EXERCISE DETAILS. What you return must match the records word for word, except that images are dropped.

[Collected data entries]
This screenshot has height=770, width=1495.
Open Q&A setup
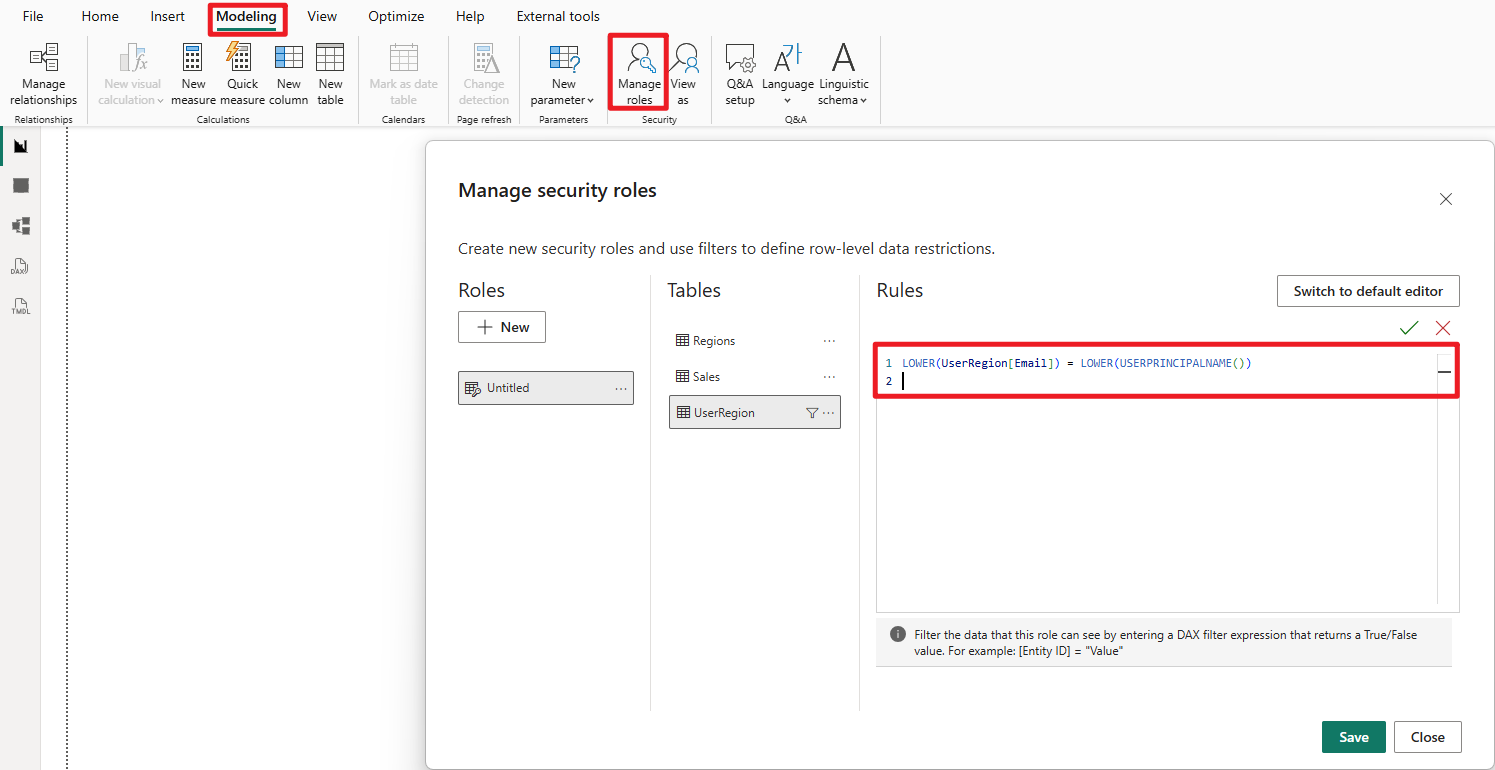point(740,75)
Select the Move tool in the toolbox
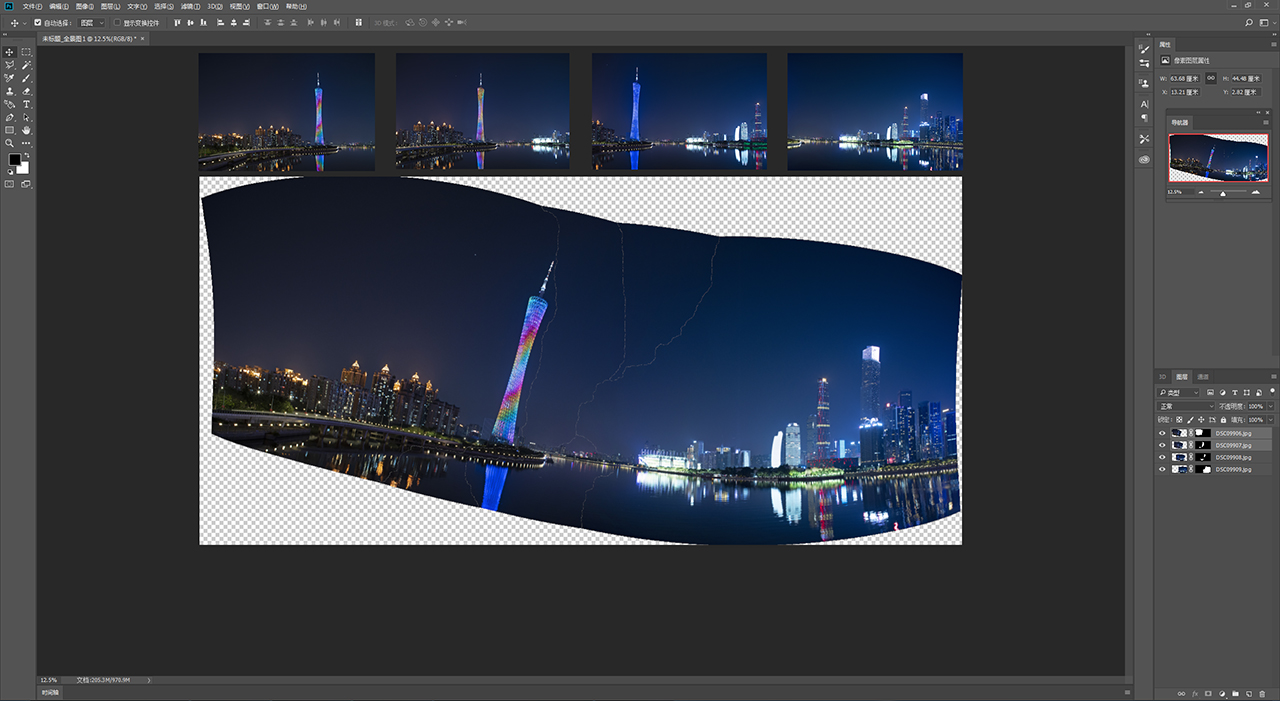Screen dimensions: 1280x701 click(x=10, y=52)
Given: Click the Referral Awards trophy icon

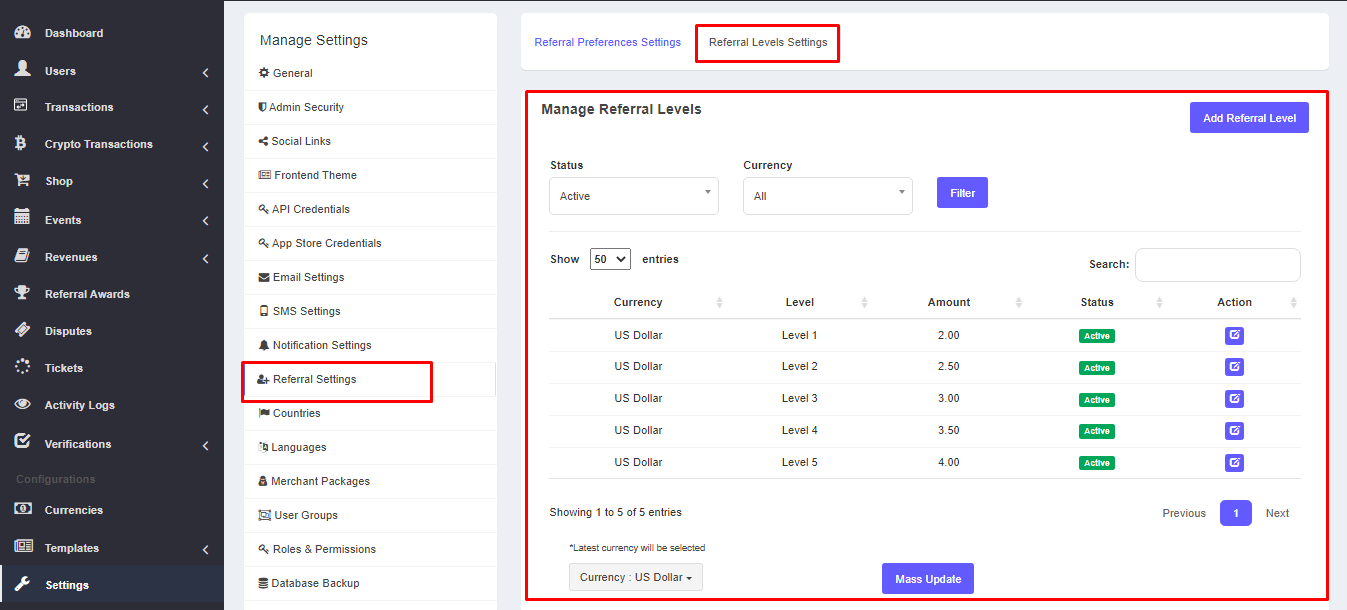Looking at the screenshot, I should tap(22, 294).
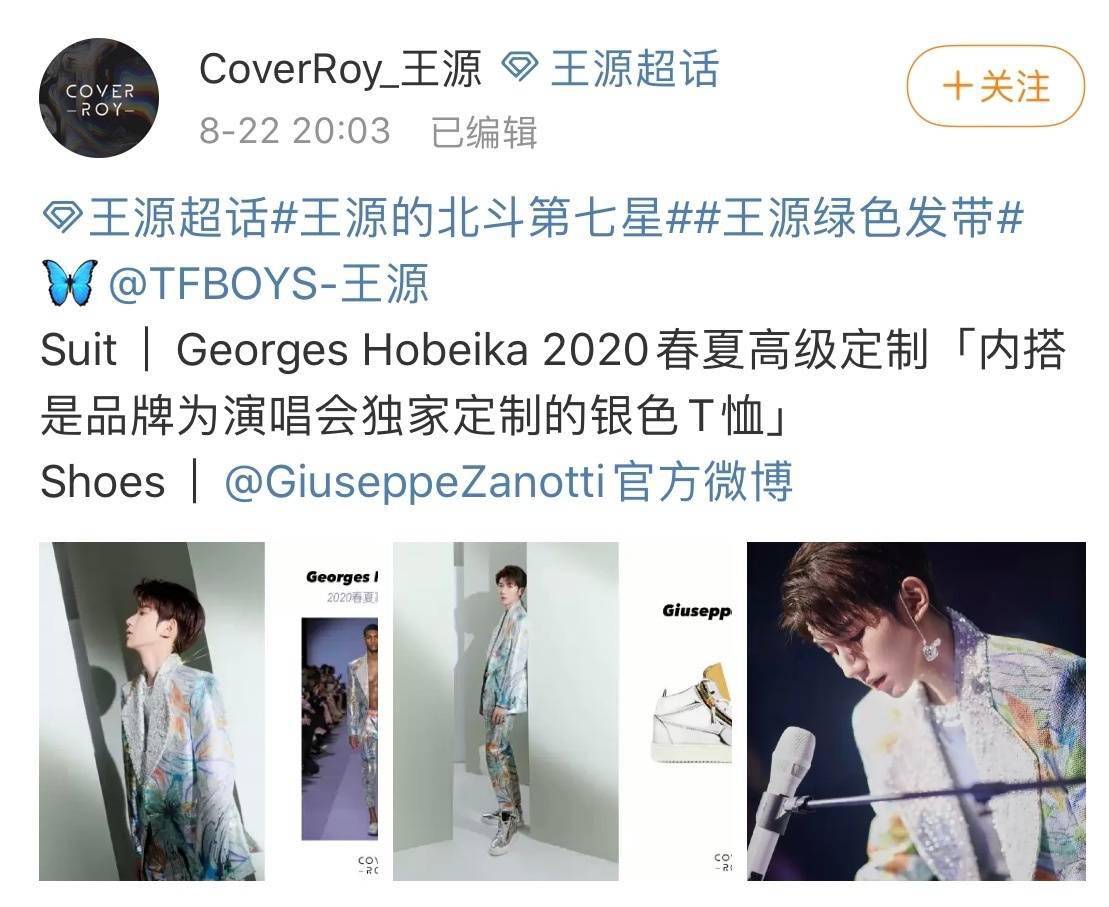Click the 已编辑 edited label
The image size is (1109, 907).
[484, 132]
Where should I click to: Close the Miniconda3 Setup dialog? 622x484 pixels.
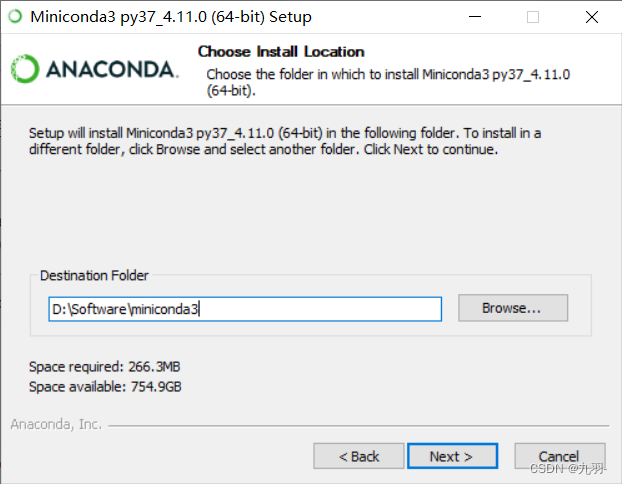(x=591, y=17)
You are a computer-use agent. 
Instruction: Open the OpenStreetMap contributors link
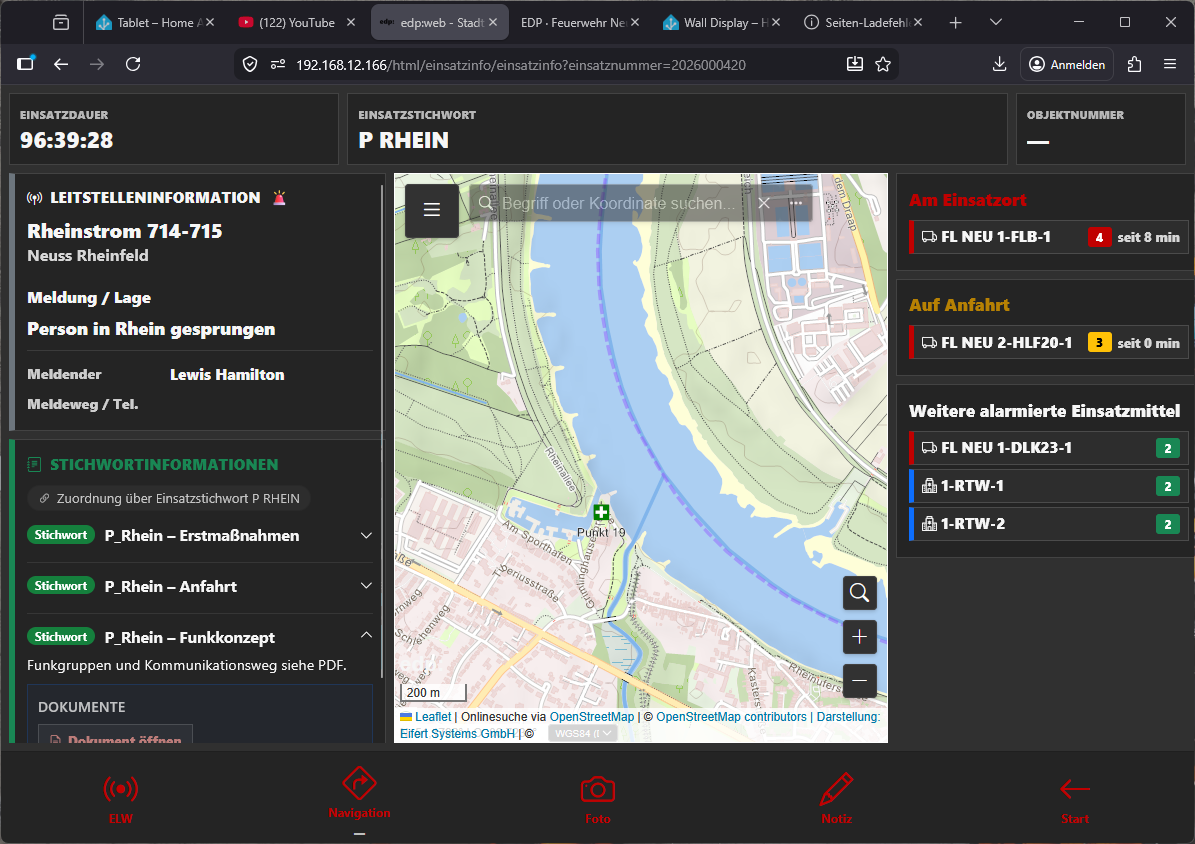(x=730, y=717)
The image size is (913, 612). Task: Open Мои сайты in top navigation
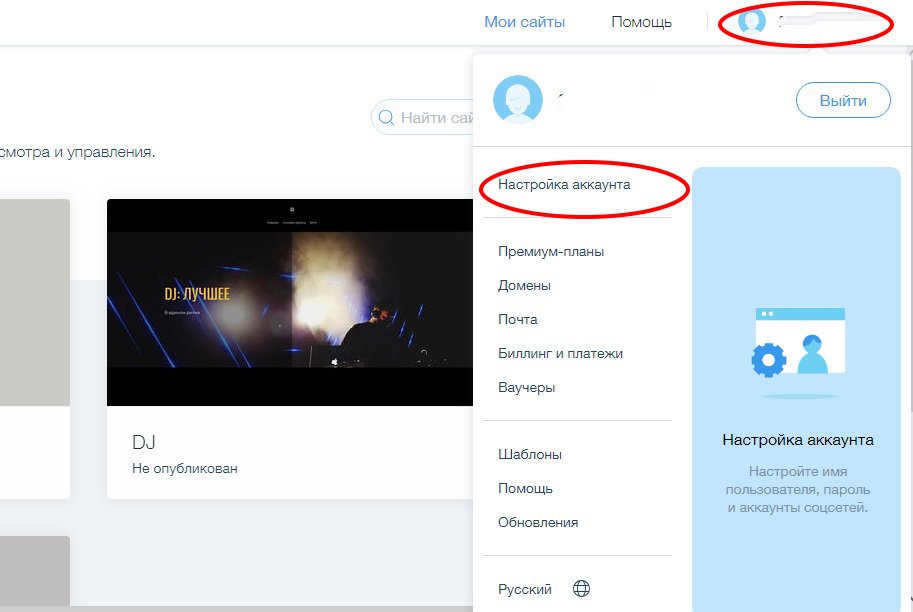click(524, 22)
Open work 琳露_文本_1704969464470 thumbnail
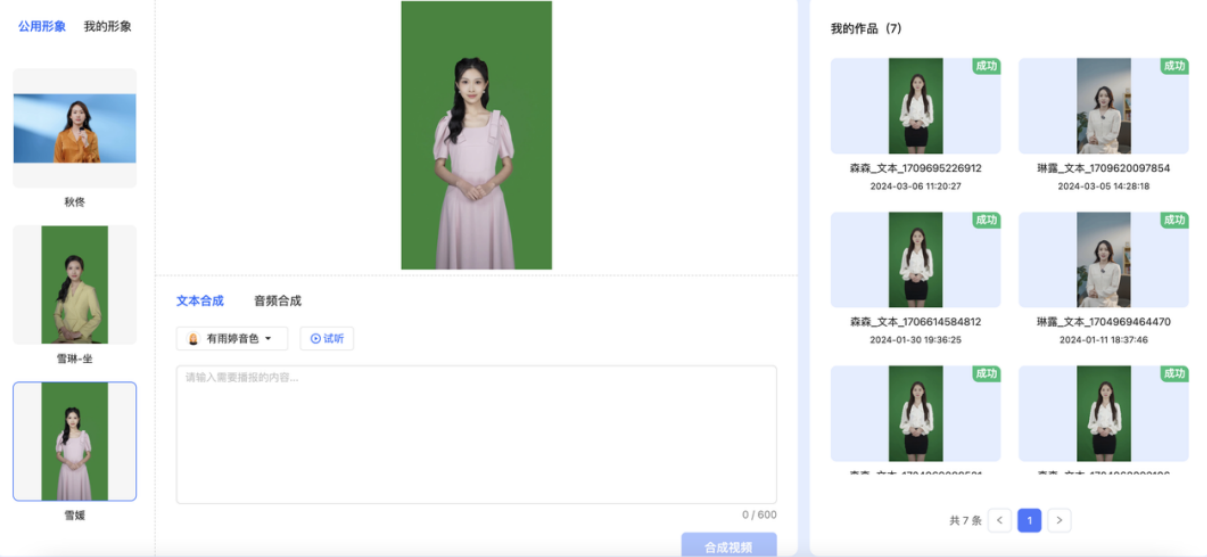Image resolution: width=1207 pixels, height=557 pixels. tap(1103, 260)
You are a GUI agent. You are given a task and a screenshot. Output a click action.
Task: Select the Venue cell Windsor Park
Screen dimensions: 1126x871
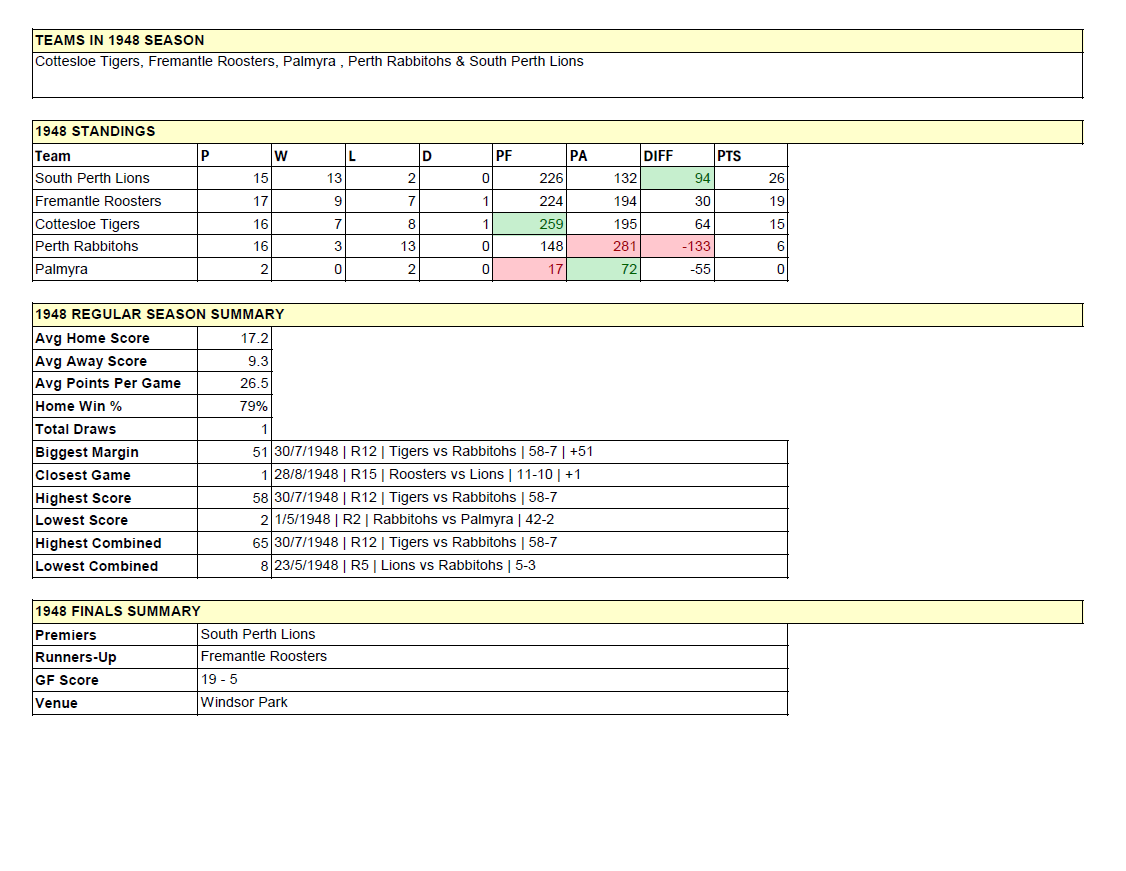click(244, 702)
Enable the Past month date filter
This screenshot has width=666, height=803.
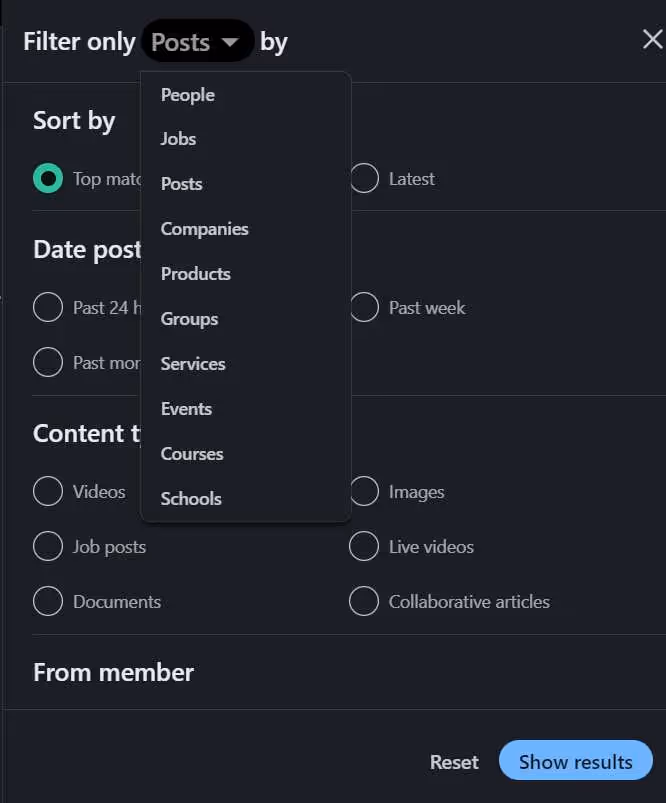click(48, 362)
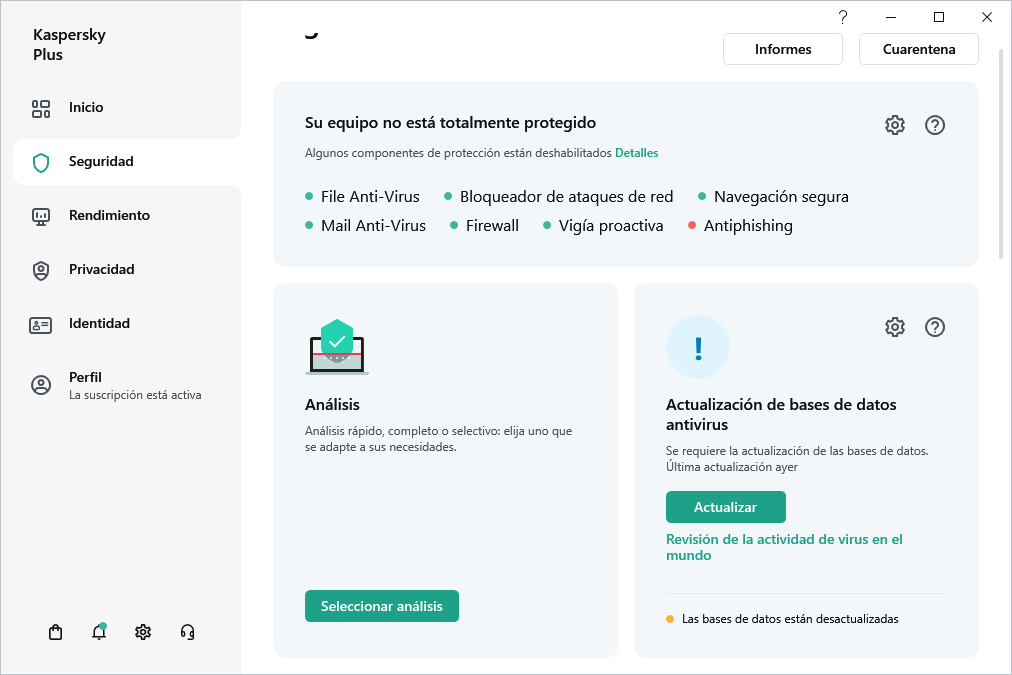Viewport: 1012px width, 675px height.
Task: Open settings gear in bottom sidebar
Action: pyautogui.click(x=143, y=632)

EXERCISE RESPONSE.
This screenshot has height=770, width=1495.
Open Q&A setup
point(740,75)
Select the Move tool in the toolbox
Screen dimensions: 1280x701 click(x=10, y=52)
Given: Click the Referral Awards trophy icon

Looking at the screenshot, I should tap(22, 294).
Click the 已编辑 edited label
The image size is (1109, 907).
[484, 132]
Where should I click to: Close the Miniconda3 Setup dialog? 622x484 pixels.
(x=591, y=17)
You are a computer-use agent. 
Instruction: Open the OpenStreetMap contributors link
(x=730, y=717)
The image size is (913, 612). Task: Open Мои сайты in top navigation
click(524, 22)
Open work 琳露_文本_1704969464470 thumbnail
Image resolution: width=1207 pixels, height=557 pixels. tap(1103, 260)
You are a GUI agent. You are given a task and a screenshot. Output a click action.
Task: Select the Venue cell Windsor Park
Screen dimensions: 1126x871
click(244, 702)
Enable the Past month date filter
This screenshot has width=666, height=803.
click(48, 362)
Viewport: 1012px width, 675px height.
Task: Open settings gear in bottom sidebar
Action: pyautogui.click(x=143, y=632)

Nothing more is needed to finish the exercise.